Это поставило Империю Цин перед необходимостью безамбициозного определения пределов своего территориально-политического контроля в Приамурье, чего потребовал изданный в 1659 г. императорский эдикт. Вскоре была принята следующая официальная трактовка прохождения государственной границы страны на Северо-Востоке: от истока небольшой реки Цзяолайхэ (приток Силяохэ) к современному Кайюаню, а затем - к среднему течению Ялуцзяна. На местности её первоначально обозначила так называемая «Тычинная линия» - ряд заострённых кольев, вдоль которых была налажена патрульная служба. В начале 60-х годов XVII века началась её замена на «Ивовый палисад» - систему полевых укреплений, возведение которой закончилось к 1678 году.

Тем не менее, в высшем эшелоне имперской власти сохранилось неясное представление о территориально-политической ситуации на Северо-Востоке. К примеру, император Фулинь назвал Нингуту «важнейшим пунктом на границе»207, хотя она отстояла более чем на 400 км к северу от линии утверждённого им же государственного рубежа.

(Сохранённые записи)
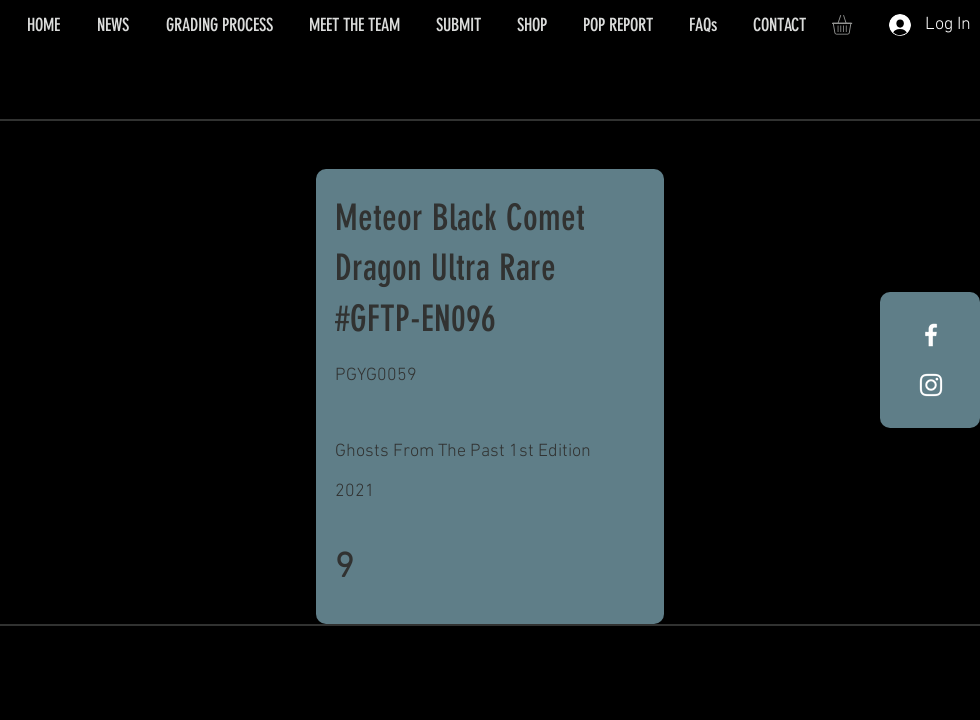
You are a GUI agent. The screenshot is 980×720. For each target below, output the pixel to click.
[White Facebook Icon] (931, 335)
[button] (853, 25)
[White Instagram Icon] (931, 385)
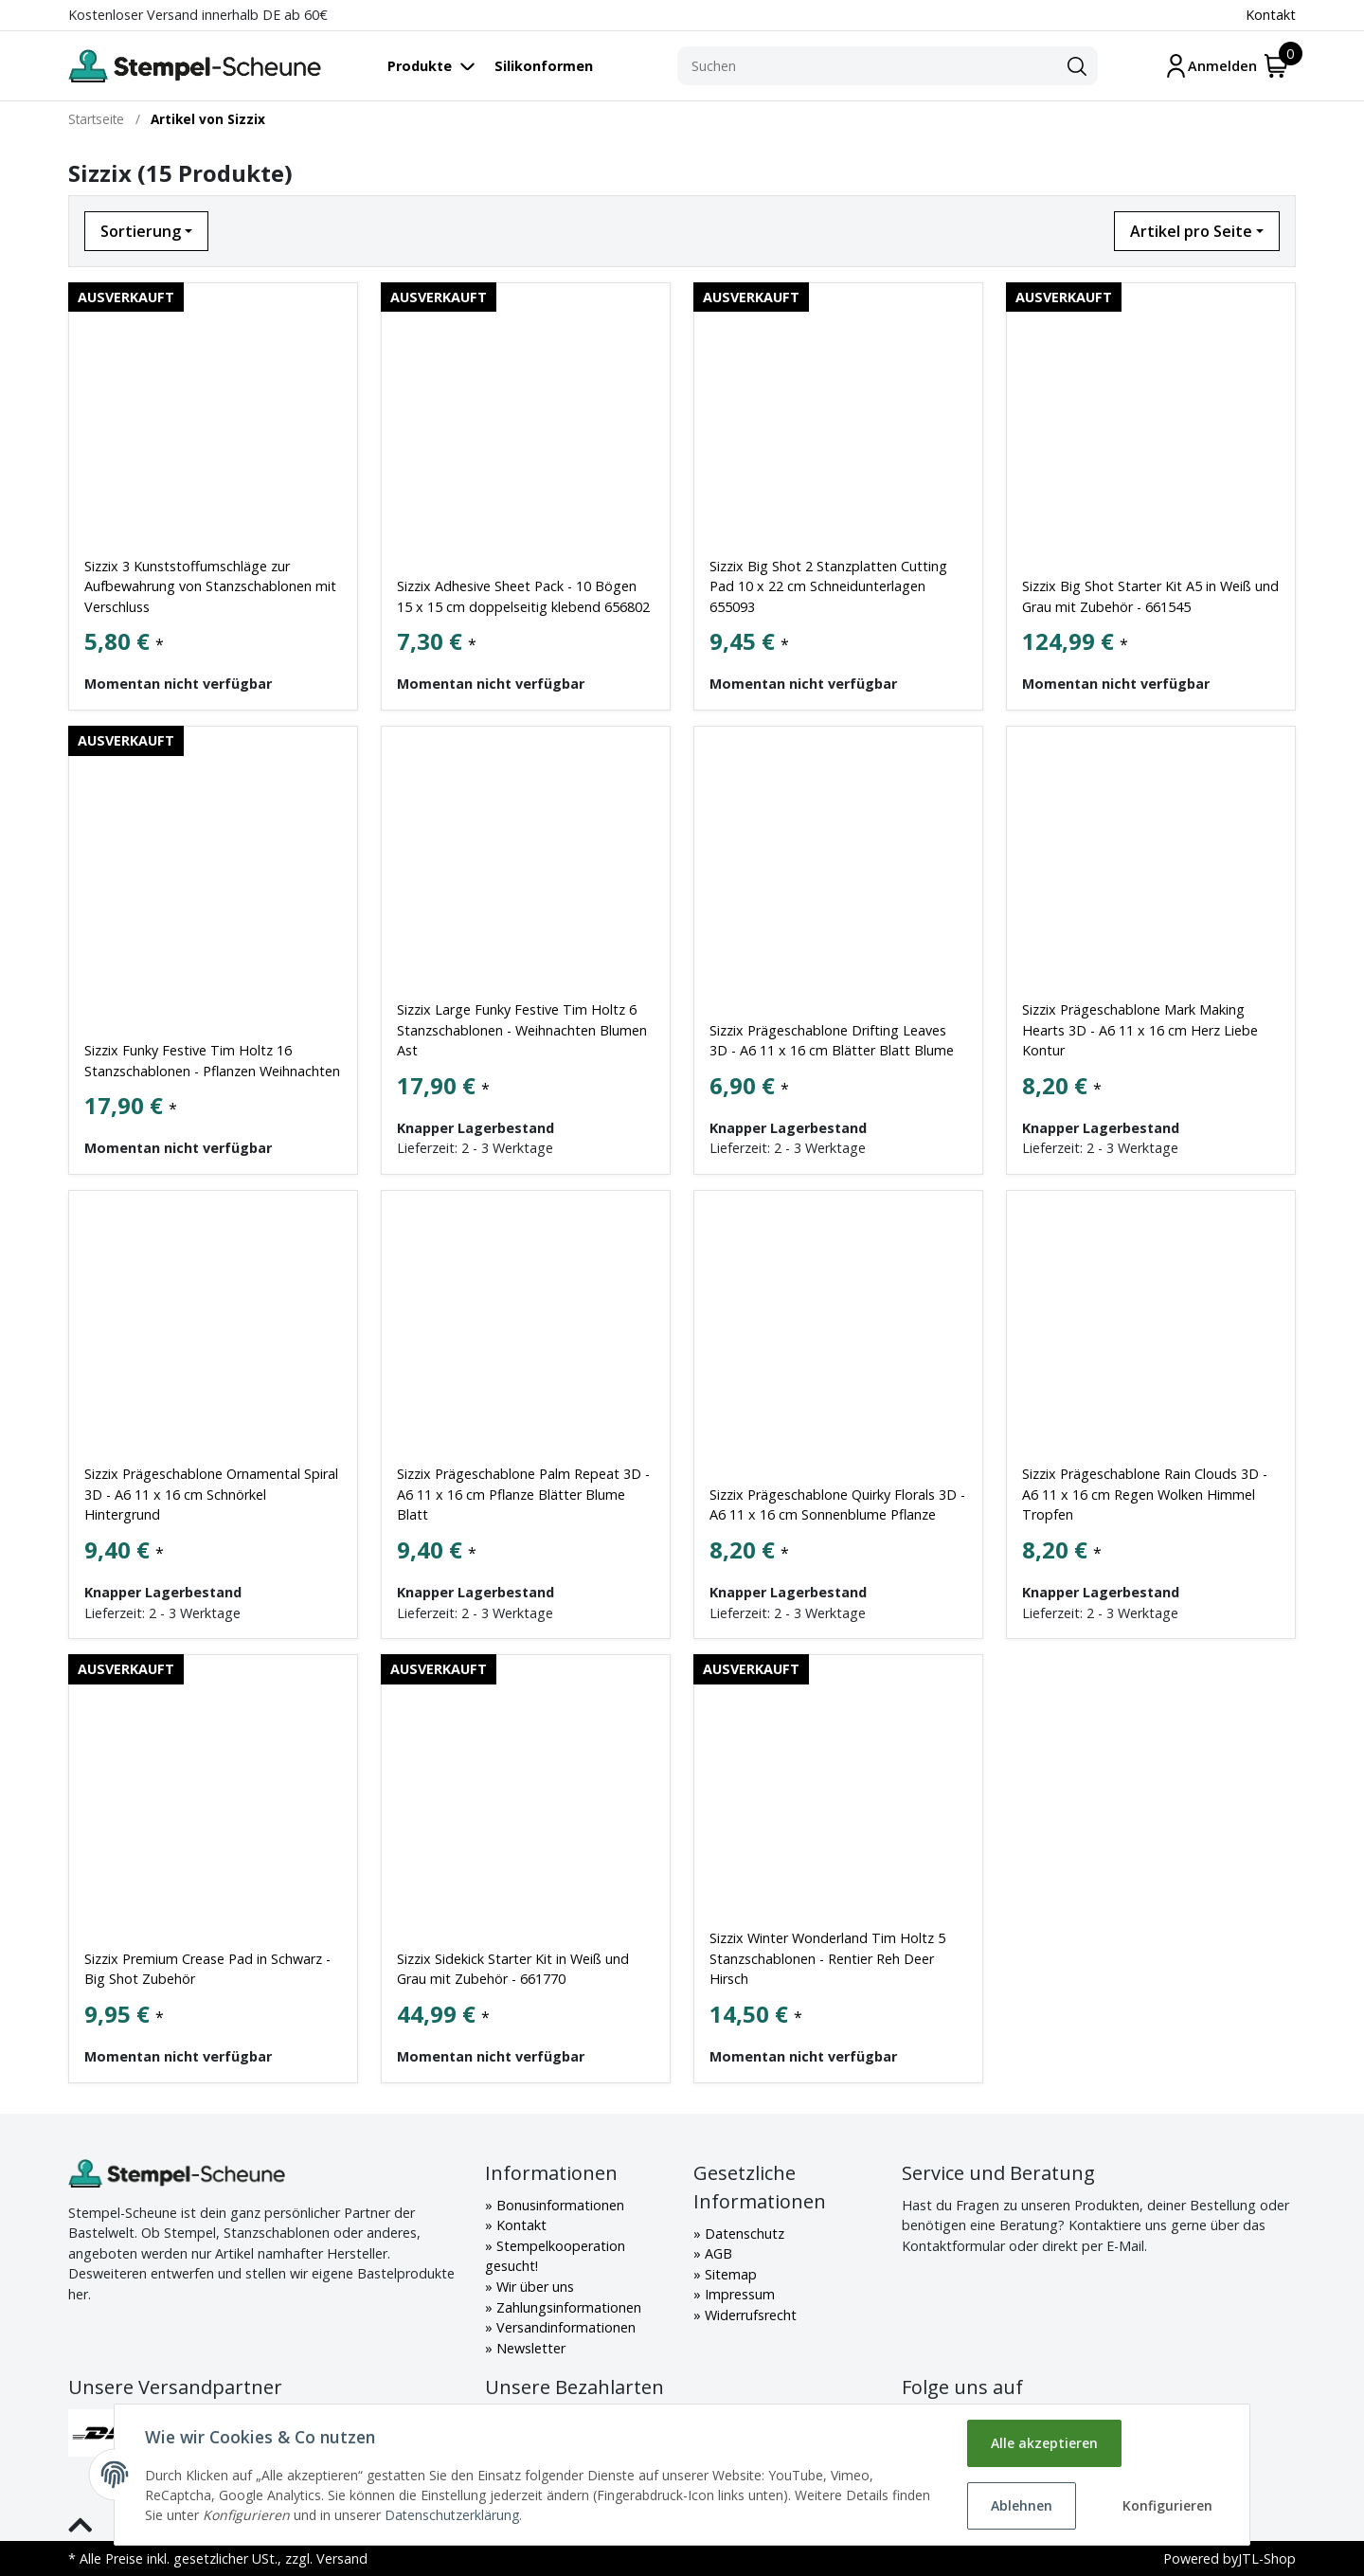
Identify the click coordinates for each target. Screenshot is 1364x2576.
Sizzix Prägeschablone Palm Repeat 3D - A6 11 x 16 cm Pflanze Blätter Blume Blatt (523, 1494)
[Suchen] (866, 66)
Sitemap (729, 2274)
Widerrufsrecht (749, 2315)
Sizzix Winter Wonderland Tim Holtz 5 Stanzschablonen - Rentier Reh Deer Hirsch (827, 1958)
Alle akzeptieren (1044, 2443)
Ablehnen (1021, 2505)
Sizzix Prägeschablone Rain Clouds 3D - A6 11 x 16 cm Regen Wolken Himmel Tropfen (1144, 1494)
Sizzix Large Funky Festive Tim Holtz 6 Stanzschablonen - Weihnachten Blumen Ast (522, 1029)
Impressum (738, 2294)
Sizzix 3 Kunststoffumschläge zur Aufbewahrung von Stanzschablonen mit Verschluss (210, 586)
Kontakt (1271, 15)
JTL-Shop (1267, 2558)
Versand (342, 2558)
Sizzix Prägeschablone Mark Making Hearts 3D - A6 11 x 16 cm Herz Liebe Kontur (1140, 1029)
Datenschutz (742, 2234)
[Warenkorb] (1276, 66)
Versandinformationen (564, 2327)
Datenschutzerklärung (452, 2515)
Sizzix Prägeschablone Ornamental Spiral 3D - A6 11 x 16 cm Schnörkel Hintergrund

> [Что нужно сделать]
**1.** Определите, соответствуют ли тексту о границе Империи Цин следующие утверждения: (а) возведение «Ивового палисада» было завершено к 1678 году; (б) «Тычинная линия» представляла собой цепь каменных башен; (в) Нингута располагалась южнее линии утверждённого государственного рубежа. На каждое ответьте «да» или «нет» и приведите точную цитату из текста, которая это решает.
**2.** Выведите без изменений всё, что есть в тексте о границе Империи Цин, от слов «Это поставило Империю» вниз до слов «закончилось к 1678 году.» включительно.
**3.** Напишите продолжение текста о границе Империи Цин в Приамурье, начиная сразу после его последнего предложения.
Записи для работы не понадобятся.

> [Ответы по заданиям]
**1.**
(а) Да: «возведение которой закончилось к 1678 году».
(б) Нет: «ряд заострённых кольев, вдоль которых была налажена патрульная служба».
(в) Нет: «она отстояла более чем на 400 км к северу от линии утверждённого им же государственного рубежа».

**2.**
Это поставило Империю Цин перед необходимостью безамбициозного определения пределов своего территориально-политического контроля в Приамурье, чего потребовал изданный в 1659 г. императорский эдикт. Вскоре была принята следующая официальная трактовка прохождения государственной границы страны на Северо-Востоке: от истока небольшой реки Цзяолайхэ (приток Силяохэ) к современному Кайюаню, а затем - к среднему течению Ялуцзяна. На местности её первоначально обозначила так называемая «Тычинная линия» - ряд заострённых кольев, вдоль которых была налажена патрульная служба. В начале 60-х годов XVII века началась её замена на «Ивовый палисад» - систему полевых укреплений, возведение которой закончилось к 1678 году.

**3.**
В какой-то степени эта неясность компенсировалась тем статусом, который маньчжуры в одностороннем порядке придали землям  к северу от Тычинной линии. Они получили название «Внешней территории» (Бянь Вай) с предельно смутными пространственными ограничителями в виде «морей на севере и востоке». Её выделение, с одной стороны, подтверждало, что она является сферой прямых территориально-политических интересов маньчжурского государства, но оно же указывало и на то, что прямой суверенитет Империи Цин на неё не распространяется.

Совокупность накопившихся неясностей и противоречий привела к тому, что при цинском дворе проявился критический взгляд на необходимость территориального утверждения в Приамурье. Так, посетивший в 1661 г. линию сооружавшегося Ивового палисада, инспектор Чжан Шан-сян отметил полную неустроенность, безлюдье и «дурной» климат прилегавшей к нему с севера местности. Его заключение было кратким: «Действительно, от этих мест нет никакой пользы»208.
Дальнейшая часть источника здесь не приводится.